Lo más plausible de la novela es el empeño del autor por no convertir cada capítulo en un eco del anterior, por no abrevar en los lugares comunes y frases hechas, repeliendo la menor tautología, y ofreciendo mediante grandes dosis de imaginación continuas sorpresas en la experimentación con el lenguaje, ¡y qué lenguaje, y qué gozo el que depara leer palabras como acmé, hénide, ipseidad, eones, nouménica, betuminoso! Por eso hablaba aquí, en este imposible epítome o reseña fracasada, de prosa singular e inédita, aunque quizás no lo sea tanto después de haber leído Las fieras.

www.devaneos.com

Una niña está perdida en el siglo XX (Gonçalo M. Tavares)

Una niña está perdida en el siglo XX de Gonçalo Tavares, con traducción de Rosa Martínez-Alfaro, es un sugestivo artefacto narrativo que es juego, aventura, enigma, sorpresa y puro movimiento. No sé bien qué he leído, porque esta novela tiene un punto febril, de alucinación, de festivo delirio quijotesco.

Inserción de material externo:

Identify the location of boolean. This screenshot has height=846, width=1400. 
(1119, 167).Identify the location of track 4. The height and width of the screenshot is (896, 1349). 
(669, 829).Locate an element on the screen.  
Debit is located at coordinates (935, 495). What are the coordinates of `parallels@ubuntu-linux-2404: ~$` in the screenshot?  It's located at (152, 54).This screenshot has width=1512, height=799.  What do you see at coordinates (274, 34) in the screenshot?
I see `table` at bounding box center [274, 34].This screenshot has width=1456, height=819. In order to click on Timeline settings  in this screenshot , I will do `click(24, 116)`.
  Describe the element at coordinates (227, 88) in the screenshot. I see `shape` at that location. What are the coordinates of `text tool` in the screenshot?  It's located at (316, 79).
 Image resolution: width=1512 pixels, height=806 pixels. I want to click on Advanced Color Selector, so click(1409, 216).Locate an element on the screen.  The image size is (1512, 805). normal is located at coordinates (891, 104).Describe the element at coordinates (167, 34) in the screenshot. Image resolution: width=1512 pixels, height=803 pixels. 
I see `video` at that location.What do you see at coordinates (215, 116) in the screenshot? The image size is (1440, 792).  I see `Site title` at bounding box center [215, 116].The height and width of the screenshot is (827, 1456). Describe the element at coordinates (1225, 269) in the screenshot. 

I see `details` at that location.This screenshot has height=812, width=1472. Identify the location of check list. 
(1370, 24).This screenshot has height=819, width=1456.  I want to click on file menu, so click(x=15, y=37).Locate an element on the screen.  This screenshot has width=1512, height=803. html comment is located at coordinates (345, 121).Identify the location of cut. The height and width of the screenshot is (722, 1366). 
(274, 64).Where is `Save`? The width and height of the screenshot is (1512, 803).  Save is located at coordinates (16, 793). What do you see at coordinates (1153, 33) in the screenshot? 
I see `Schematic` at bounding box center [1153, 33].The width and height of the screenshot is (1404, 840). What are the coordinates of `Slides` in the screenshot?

Tavares junta a Hanna, una niña de 14 años perdida -o abandonada por sus padres- que padece trisomia 21 (Síndrome de Down) y a un hombre, Marius, que va huyendo, no sabemos de qué. El hombre se hace cargo de la niña, con el firme propósito de devolverla a su lugar de origen. Complicado, cuando la niña no puede desvelar la identidad del padre, pues de hacerlo, le arrancarían los ojos y la lengua, a la niña. Hanna y Marius inician un viaje que se sustrae a lo apocalíptico, como sucedía en La Carretera McCarthiana .

La pareja irá conociendo personajes muy singulares en su transitar por Europa, y cada inmueble que visitan, cada persona que se cruza en su vida, son casi universos en sí mismos. Un recorrido que es geográfico e histórico. Mezcla de ambos. Así uno de los hoteles -sin nombre- en el que se alojarán tiene idéntica disposición espacial que la que tendría un mapa con la ubicación física de todos los campos de concentración nazis. El propietario del hotel, Moebius, tiene a su vez la palabra judío tatuada en su cuerpo, en todas las lenguas, a modo de coraza. Conocen a su vez a un fotógrafo que irá retratando animales y niñas y niños como Hanna, a Stamn quien va poniendo en las calles carteles cuya lectura incrementa la rabia individual de cada lector boicoteando a su manera la realidad, a Agam Josh, un orfebre del dibujo capaz de escribir frases microscópicas que a simple vista parecen líneas. Disfrutarán también de la compañía de un particular Don Quijote -Vitrius- apartado del mundo en lo alto de un inmueble sin ascensor afanado con sus series de números, guardián de la memoria familiar, de Terezin quien les refiere historias increíbles, como la de esos siete hombres judíos que atesoran la historia del siglo XX en sus mentes, sin emplear ningún medio físico.

El periplo, el continuo deambular de la pareja, no es una odisea, ya que no hay un lugar al que volver, no ya físico, tampoco sentimental. Hanna comienza la novela perdida en la calle -desubicación, deslocalización, liquidez, características de finales del siglo XX- y la acaba en una manifestación junto a Marius, formando parte de un colectivo, de un clamor, y no sabemos si ese grupo es la que la salvará o la que como el lobo feroz del cuento se la comerá de un bocado, con ojos y lengua incluida.